Introduction The COVID-19 pandemic has impacted healthcare in various vulnerable patient subpopulations. However, data are lacking on COVID-19’s impact on hip fractures, seen mainly in elderly patients. Using national claims data, we aimed to describe the epidemiology during the first US COVID-19 wave in the United States. Methods We compared patients admitted for hip fractures during March and April of 2020 with those admitted in 2019 in terms of patient and healthcare characteristics, COVID-19 diagnosis, and outcomes. An additional comparison was made between COVID-19 positive and negative patients.
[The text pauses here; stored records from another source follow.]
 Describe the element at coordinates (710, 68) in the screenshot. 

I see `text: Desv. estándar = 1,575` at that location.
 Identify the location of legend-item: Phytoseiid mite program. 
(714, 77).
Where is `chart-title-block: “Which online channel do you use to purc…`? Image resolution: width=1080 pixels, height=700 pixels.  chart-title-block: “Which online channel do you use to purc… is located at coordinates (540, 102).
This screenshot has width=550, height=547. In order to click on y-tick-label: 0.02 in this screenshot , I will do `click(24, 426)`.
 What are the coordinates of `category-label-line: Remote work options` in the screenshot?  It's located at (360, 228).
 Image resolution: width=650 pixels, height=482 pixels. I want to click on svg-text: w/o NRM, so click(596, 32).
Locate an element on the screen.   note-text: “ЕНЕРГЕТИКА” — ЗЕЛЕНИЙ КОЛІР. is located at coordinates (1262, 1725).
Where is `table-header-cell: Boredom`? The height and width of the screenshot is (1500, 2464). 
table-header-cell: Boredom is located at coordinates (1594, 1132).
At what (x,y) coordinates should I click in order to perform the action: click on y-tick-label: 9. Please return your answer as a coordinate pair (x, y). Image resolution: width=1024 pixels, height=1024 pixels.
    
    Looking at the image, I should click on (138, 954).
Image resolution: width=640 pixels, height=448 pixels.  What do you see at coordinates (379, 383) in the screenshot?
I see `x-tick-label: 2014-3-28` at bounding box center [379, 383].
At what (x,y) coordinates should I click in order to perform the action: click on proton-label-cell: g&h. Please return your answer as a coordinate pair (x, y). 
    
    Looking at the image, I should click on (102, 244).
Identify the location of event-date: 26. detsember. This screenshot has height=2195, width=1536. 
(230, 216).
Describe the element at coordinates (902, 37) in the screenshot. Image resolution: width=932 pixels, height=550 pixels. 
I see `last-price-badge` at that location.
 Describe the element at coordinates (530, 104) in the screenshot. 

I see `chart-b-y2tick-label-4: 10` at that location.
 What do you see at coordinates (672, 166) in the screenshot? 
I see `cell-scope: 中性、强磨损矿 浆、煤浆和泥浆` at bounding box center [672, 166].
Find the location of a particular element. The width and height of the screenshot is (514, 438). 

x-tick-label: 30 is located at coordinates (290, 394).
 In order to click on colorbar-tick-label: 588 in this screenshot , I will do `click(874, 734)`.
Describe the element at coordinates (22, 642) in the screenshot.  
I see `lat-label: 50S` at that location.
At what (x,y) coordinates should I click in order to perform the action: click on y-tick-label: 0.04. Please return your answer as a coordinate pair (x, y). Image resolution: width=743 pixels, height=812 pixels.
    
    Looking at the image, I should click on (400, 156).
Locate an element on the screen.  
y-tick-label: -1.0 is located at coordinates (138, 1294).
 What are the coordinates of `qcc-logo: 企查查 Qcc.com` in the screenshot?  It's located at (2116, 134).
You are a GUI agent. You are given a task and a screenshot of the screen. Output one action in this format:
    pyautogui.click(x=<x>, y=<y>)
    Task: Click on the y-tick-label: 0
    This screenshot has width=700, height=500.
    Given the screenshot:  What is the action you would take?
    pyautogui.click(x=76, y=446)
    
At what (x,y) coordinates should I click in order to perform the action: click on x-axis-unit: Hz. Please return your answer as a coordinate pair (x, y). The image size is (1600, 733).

Outcomes included length of hospital stay (LOS), admission to an intensive care unit (ICU), ICU LOS, use of mechanical ventilation, 30-day readmission, discharge disposition and a composite variable of post-operative complications. Results Overall, 16,068 hip fractures were observed in 2019 compared to 7,498 in 2020. Hip fracture patients in 2020 (compared to 2019), experienced earlier hospital discharge, were less likely to be admitted to ICU but more likely to be admitted to home. Among 83 hip fracture patients with concomitant COVID-19 diagnosis, we specifically observed more non-surgical treatments, almost doubled LOS, a more than 10-fold increased mortality rate, and higher complication rates, compared with COVID-19 negative patients. Conclusion The COVID-19 pandemic significantly impacted not only volume of hip fractures but also patterns in care and outcomes. These results may inform policymakers in future outbreaks and how this may affect vulnerable patient populations such as those experiencing a hip fracture.